„Investitionen in die Sprachkompetenz wären dringend geboten“
Fünf Fragen an Wilfried Bergmann
Koordinator der Arbeitsgruppe Bildung und Wissenschaft im Petersburger Dialog
Wo stehen wir im deutsch-russischen Verhältnis?
Trotz einiger Abkühlungen im generellen politischen Bereich der deutsch-russischen Beziehungen ist im Bereich Bildung und Wissenschaft die Zusammenarbeit cum grano salis unverändert gut. Dabei ist zu berücksichtigen, dass zahlreiche langjährige Kontakte nicht durch kurzfristige Eintrübungen in anderen Bereichen direkt tangiert werden, da diese zu stabilen vertrauensbildenden Maßnahmen geführt haben. Sicher: Bessere allgemeinpolitische Beziehungen strahlen immer auch positiv auf alle Felder der Zusammenarbeit aus.
Beide Seiten haben ein großes Interesse am Wissenschaftsaustausch und der fachlichen Kooperation. Dies gilt besonders für die gesellschaftlichen Implikationen wissenschaftlicher Erkenntnisse.
Im Bildungsbereich ist der Austausch wegen systemischer Unterschiede in beiden Ländern immer schwieriger gewesen. Hier macht sich auch das negative Russlandbild in Deutschland stärker bemerkbar. Auch wirkt sich aus, dass die wechselseitige Anerkennung gegenseitiger Studienleistungen verbesserungsbedürftig bleibt.
Nach 30 Jahren Vernunftehe scheint die deutsch-russische Liaison zerrüttet. Lohnt sich eine Mediation?
Jedenfalls für den Bereich Bildung und Wissenschaft erscheint mir eine Mediation weder notwendig noch zielführend.
Was trennt, was eint Russen und Deutsche heute?
Neben langwierigen Anbahnungsverläufen für neue Kooperationen hemmen systemische Unterschiede vor allem im Bildungsbereich die Zusammenarbeit. Dazu kommt, dass die finanzielle Ausstattung auf beiden Seiten deutlich steigerungsfähig wäre.
Im Wissenschaftsbereich eint vor allem die methodische Parallelität in vielen Feldern die Zusammenarbeit. Dabei wirkt sich (gefühlt) aus, dass das kontinentale Bildungs- und Wissenschaftsverständnis (noch) deutlich mehr Wertschätzung als das anglo-saxonische genießt.

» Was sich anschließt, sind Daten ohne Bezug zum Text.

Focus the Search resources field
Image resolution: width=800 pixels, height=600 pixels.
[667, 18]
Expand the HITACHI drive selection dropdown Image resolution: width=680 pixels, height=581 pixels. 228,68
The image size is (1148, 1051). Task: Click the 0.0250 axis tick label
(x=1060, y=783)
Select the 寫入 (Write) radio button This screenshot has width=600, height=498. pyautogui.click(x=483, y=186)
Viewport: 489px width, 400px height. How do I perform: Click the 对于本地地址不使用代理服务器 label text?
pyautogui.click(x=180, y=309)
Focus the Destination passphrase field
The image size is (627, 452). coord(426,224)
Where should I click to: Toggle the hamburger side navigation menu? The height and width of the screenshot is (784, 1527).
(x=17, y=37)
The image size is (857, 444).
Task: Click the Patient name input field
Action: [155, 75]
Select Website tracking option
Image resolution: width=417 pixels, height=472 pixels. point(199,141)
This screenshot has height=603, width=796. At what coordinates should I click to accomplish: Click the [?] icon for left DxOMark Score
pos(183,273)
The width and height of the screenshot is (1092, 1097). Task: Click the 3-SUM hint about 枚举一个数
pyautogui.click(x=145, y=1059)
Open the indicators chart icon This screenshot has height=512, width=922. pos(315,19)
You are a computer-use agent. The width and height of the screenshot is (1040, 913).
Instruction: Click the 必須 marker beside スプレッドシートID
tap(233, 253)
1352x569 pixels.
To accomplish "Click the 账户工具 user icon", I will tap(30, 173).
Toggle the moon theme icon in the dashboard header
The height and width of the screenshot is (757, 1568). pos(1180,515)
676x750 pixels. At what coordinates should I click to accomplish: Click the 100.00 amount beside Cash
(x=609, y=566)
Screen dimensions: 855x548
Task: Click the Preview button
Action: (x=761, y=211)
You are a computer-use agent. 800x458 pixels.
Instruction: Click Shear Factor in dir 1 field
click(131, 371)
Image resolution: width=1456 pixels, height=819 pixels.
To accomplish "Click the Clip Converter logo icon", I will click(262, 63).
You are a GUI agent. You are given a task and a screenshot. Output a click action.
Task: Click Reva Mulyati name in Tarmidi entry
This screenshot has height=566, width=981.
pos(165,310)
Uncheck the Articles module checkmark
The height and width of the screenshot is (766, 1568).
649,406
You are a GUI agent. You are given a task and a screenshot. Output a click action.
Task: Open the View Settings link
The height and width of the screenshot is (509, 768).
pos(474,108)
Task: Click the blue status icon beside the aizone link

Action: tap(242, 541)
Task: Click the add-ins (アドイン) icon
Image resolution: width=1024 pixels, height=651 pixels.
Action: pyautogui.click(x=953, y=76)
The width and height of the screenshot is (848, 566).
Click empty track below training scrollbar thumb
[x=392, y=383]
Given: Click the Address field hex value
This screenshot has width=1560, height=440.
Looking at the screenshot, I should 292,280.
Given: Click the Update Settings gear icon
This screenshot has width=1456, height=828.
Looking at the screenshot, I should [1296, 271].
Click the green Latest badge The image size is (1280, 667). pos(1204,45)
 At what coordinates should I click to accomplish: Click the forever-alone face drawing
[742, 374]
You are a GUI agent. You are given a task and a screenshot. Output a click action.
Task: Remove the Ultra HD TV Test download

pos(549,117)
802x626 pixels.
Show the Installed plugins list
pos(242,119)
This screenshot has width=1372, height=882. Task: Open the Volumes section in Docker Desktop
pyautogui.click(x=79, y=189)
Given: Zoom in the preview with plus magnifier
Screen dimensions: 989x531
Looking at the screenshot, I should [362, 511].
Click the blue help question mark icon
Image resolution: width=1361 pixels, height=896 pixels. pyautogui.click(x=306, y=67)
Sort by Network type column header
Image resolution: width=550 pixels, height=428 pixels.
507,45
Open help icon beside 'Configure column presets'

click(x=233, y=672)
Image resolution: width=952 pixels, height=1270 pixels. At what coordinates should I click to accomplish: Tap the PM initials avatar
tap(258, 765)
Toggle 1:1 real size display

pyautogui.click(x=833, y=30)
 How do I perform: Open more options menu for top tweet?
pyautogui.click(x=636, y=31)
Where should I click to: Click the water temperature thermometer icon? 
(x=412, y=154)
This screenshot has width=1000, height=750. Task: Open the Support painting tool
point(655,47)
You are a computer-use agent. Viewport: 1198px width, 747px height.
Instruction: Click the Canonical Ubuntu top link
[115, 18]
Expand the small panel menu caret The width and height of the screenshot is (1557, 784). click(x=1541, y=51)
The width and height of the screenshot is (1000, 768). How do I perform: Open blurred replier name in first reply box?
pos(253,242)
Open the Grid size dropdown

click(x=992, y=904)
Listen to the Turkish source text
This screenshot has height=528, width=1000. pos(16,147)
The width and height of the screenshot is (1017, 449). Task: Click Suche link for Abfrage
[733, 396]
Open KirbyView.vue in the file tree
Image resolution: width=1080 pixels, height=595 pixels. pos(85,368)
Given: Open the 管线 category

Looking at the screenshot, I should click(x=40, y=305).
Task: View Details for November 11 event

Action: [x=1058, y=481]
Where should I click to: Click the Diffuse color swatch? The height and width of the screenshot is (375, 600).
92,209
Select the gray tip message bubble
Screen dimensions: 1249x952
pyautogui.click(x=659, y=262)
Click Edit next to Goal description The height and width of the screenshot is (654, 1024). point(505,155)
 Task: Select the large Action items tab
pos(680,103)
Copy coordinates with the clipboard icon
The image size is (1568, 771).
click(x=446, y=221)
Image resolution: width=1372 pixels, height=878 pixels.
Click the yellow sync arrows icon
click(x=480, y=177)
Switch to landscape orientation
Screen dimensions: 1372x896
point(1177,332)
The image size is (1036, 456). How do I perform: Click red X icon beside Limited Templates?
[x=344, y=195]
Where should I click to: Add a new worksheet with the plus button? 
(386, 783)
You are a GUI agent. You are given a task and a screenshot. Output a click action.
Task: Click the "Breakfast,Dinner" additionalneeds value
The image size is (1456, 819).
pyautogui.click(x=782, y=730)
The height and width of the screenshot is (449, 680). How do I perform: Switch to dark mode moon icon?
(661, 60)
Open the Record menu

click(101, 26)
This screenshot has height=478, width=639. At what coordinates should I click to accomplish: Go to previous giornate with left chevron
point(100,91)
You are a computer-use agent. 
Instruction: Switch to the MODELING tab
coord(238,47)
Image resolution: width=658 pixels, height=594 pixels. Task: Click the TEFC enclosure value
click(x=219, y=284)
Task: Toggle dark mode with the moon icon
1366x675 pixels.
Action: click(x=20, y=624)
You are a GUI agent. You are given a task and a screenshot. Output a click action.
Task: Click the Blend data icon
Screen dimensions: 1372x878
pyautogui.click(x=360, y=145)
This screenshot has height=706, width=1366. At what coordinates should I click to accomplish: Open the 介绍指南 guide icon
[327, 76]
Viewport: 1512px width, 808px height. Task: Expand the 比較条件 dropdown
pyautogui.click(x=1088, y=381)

Hier ist aber eine Trendwende zu erwarten (zu befürchten), zumal – neben dem Vorteil der englischen Sprache, bei rückläufigen Deutsch- bzw. Russischkenntnissen in der jüngeren Generation – die (insbesondere) amerikanischen Finanzmittel ihre Wirkung nicht verfehlen. Eine deutliche Steigerung der Investitionen in die Sprachkompetenz wäre dringend geboten.
Was wird das wichtigste Thema Ihrer Arbeitsgruppe im kommenden Jahr?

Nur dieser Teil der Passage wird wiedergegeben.